(Information Opens)
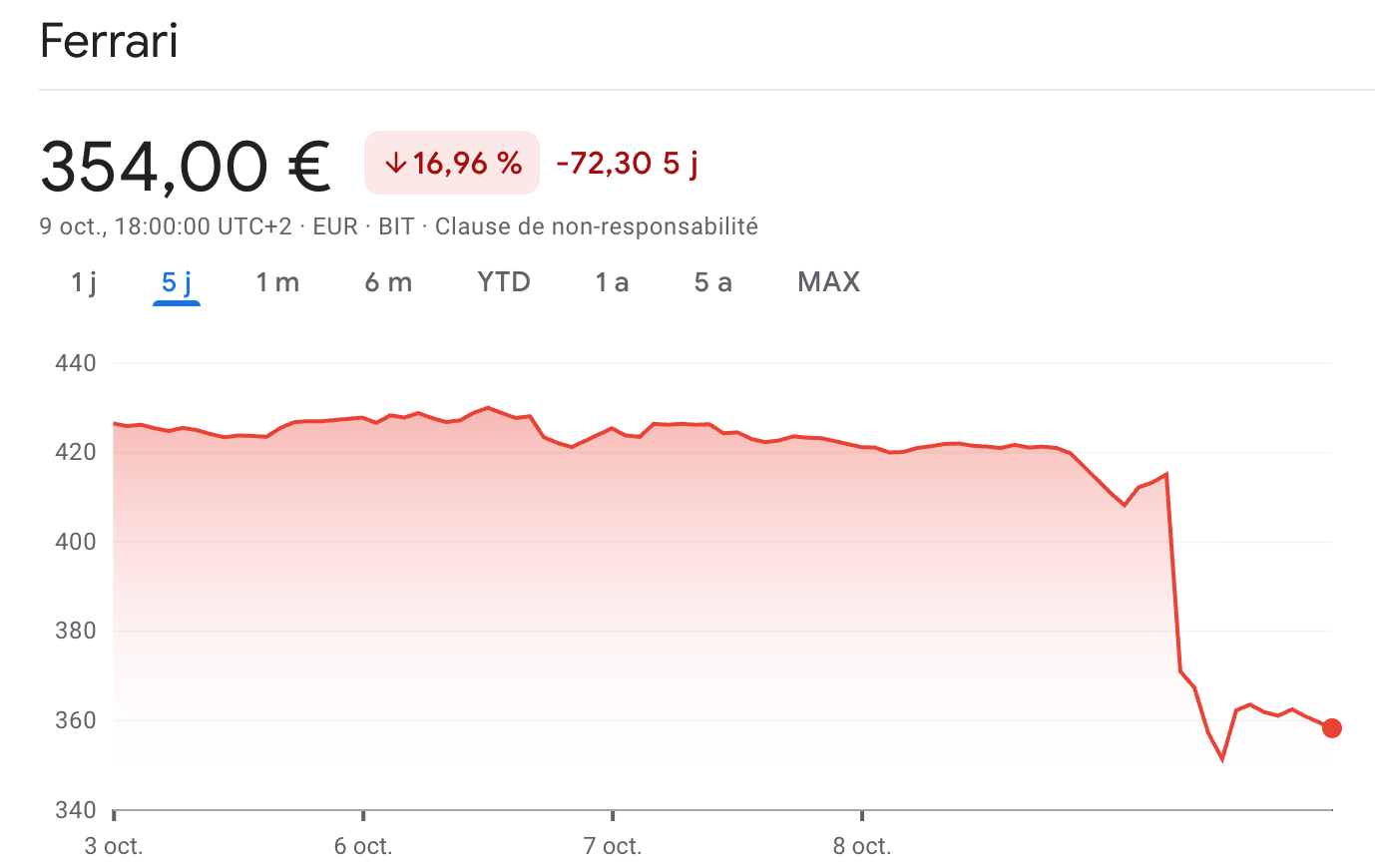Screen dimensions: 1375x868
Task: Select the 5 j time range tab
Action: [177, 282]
(Information Closes)
(Information Opens)
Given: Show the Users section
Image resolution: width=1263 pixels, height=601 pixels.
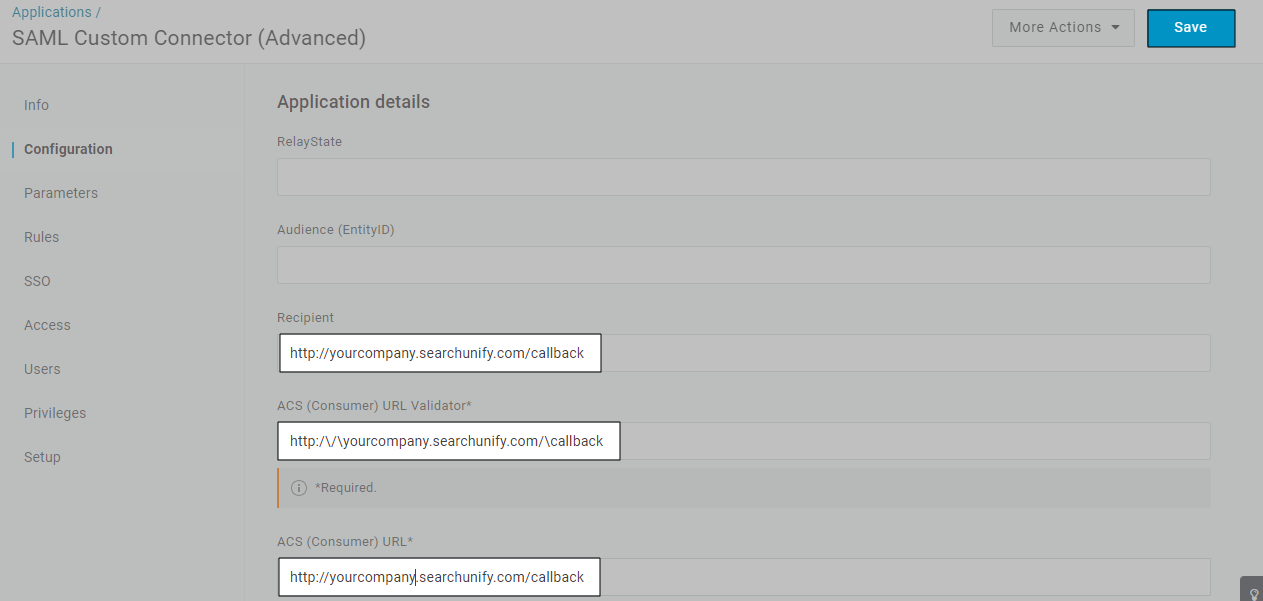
(Information Closes)
- [Your objective] Only the lines above from the line containing "Given: Show the Users section" through the line containing "Image resolution: width=1263" should be retyped, exactly and with both ends included.

- [Answer section]
Given: Show the Users section
Image resolution: width=1263 pixels, height=601 pixels.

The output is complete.